In A World Turned Badly Sideways. . .

In New York it will be illegal to sell a soda over 16 oz. but having a bit of smoke is no problem.

Now, I have no problem with decriminalizing small amounts of weed, but the absurdities just keep getting absurdier.

NYT:

Bloomberg Backs Plan to Limit Arrests for Marijuana


ALBANY — Mayor Michael R. Bloomberg said on Monday that he would support a proposal by Gov. Andrew M. Cuomo to significantly curb the number of people who could be arrested for marijuana possession as a result of police stops.

Mr. Cuomo urged lawmakers on Monday to change state law to decriminalize possession of small amounts of marijuana in public view, an offense that critics say leads to unfair charges against thousands of people who are ordered to empty their pockets during police stops that have proliferated under the Bloomberg administration's stop-and-frisk practice.

Mr. Bloomberg, whose administration had previously defended low-level marijuana arrests as a way to deter more serious crime, said in a statement that the governor’s proposal “strikes the right balance” in part because it would still allow the police to arrest people who were smoking marijuana in public.

Mr. Cuomo, a Democrat, announced his plans to seek the change in state law at a news conference at the Capitol on Monday. The governor said he would seek to downgrade the possession of 25 grams or less of marijuana in public view from a misdemeanor to a violation, with a maximum fine of $100 for first-time offenders.

The New York City police commissioner, Raymond W. Kelly, attended the news conference as a way of demonstrating the city’s support for Mr. Cuomo’s proposal. Echoing the mayor, he described the governor’s proposal as a “balanced approach.”

Mr. Kelly noted that when he had been asked in the past about the city’s high number of marijuana arrests, he responded that people unhappy with the arrests should lobby the Legislature to change state law, which he called a better option “than having police officers, New York City police officers, turn a blind eye to the law as it was written and as it is still written.”

“This law will make certain that the confusion in this situation will be eliminated,” he said, adding, “Quite frankly, it will make the application of this law much clearer.”

Mr. Cuomo’s proposal followed a memorandum to officers that Mr. Kelly issued in September clarifying that they were not to arrest people who take small amounts of marijuana out of their pockets after being stopped by the police. Mr. Bloomberg and Mr. Kelly said the governor’s proposal was consistent with the city’s directive.

Mr. Cuomo said changing the law was a better approach in the long term, saying, “I think it puts the police in an awkward position to tell them: enforce some laws, don’t enforce other laws.”

“This is nice and clean: change the law, period,” the governor added.
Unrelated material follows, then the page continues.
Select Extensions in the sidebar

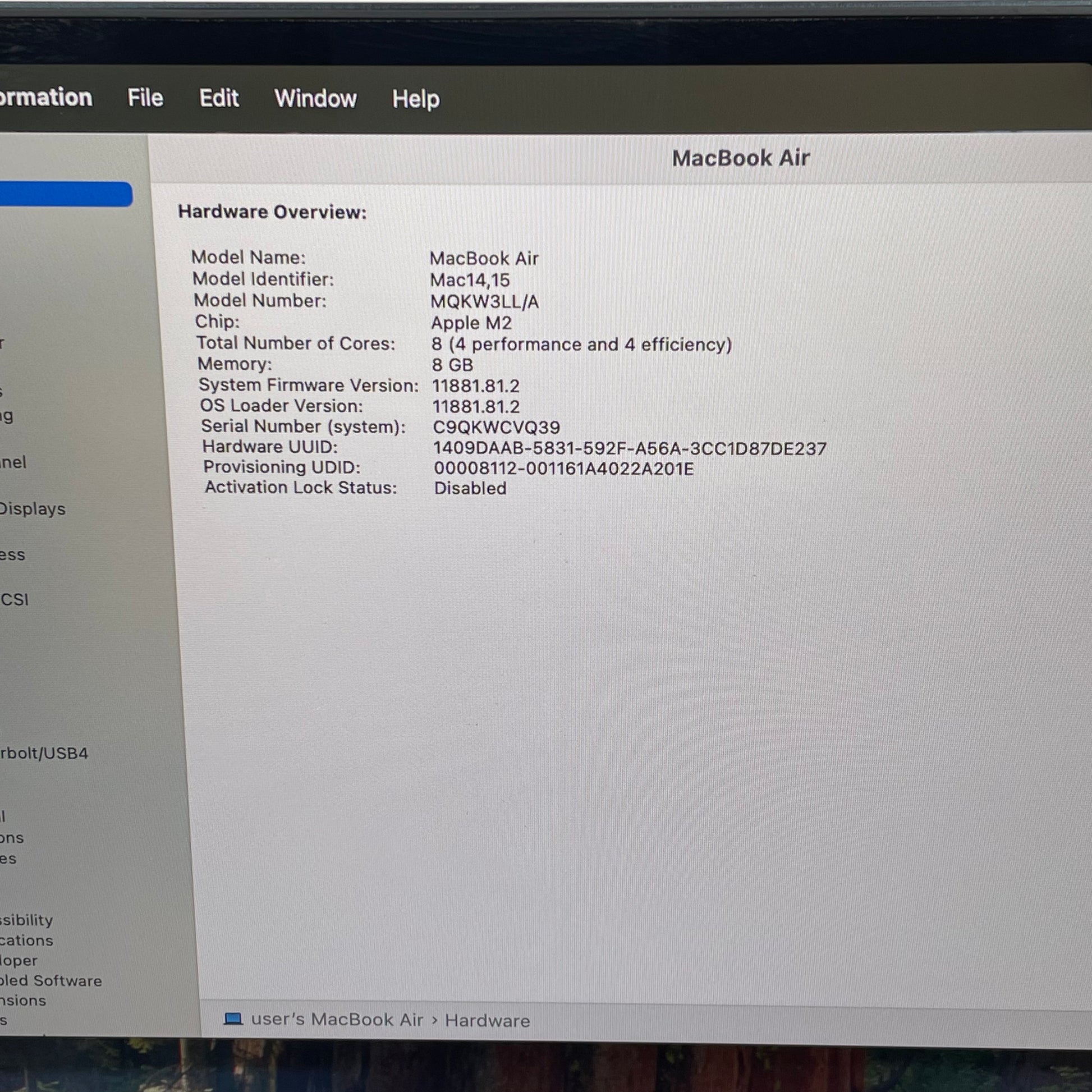pos(23,1000)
Critics of the Police Department’s marijuana-arrest policies have complained that Mr. Kelly’s memorandum has had little effect. But a city spokesman said that since the commissioner’s memorandum the number of low-level marijuana arrests has fallen by nearly a quarter.

1 comment:

Christine said...

I agree with you MR. In fact, they just need to make marijuana legal. Hell, people who just smoke that are safer to be around than people who drink.